Of course I’m not saying that our lives are mapped out in deterministic fashion, in spite of there being a case to be made in that direction, courtesy of causality (although the Scottish philosopher David Hume would strongly disagree). Rather, my undisguised reheating of the timeless nature versus nurture argument centres upon unraveling a coincidence of dystopian writings, authored by a trio of well-respected writers who possess at least one crucial trait in common: the influence of war.
Born in inter-war Shanghai, JG Ballard (1930-2009) was one of the most influential British writers of the post-war period; a status publicly recognised by the UK newspaper The Times in 2008. From thrillers and environmental catastrophes to his own semi-autobiographical account of Japan’s occupation of Shanghai, he is perhaps most famous for his dystopian writings, best typified by his highly-provocative 1973 novel Crash. In it, the protagonist is drawn into a distorted world of sexual gratification derived from the violence of car crashes. David Cronenberg’s 1996 film adaptation was no less provocative, resulting as it did in much criticism from some quarters of the popular press.

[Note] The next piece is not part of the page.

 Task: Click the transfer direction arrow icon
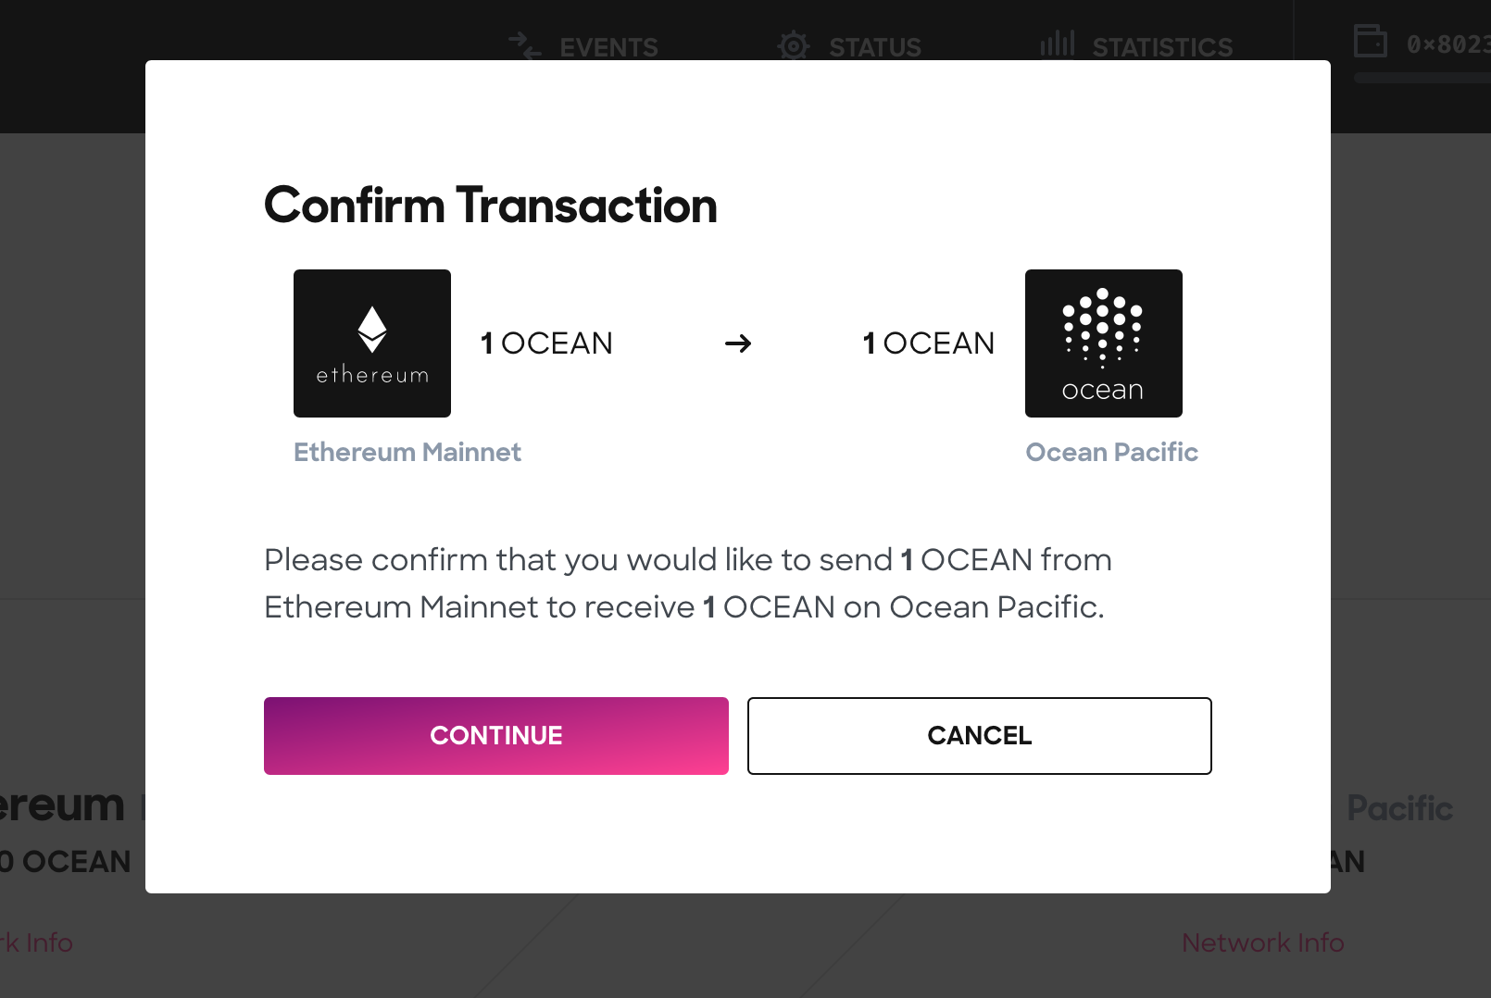tap(738, 343)
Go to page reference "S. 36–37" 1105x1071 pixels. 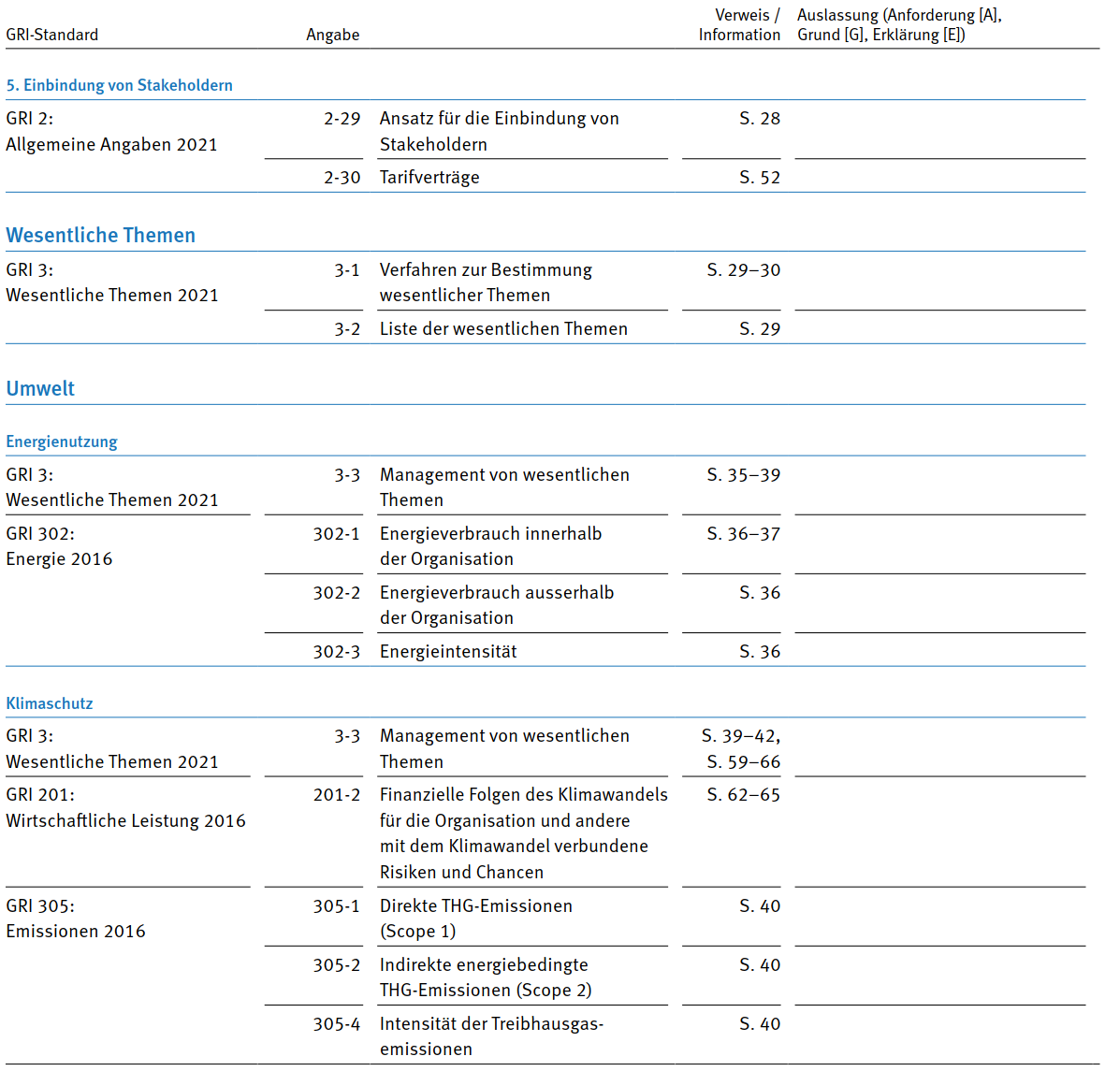coord(743,534)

In much the same vein as some of Ballard’s later works, such as Cocaine Nights (1996), Crash exposes a decidedly unpalatable side of human nature. For the characters portrayed within its pages present a collection of individuals teetering on the edge of a self-destructive nihilism. Society’s fundaments are upended amongst the carnage of flesh and bone shattered against the unyielding metal and plastic of the automobile.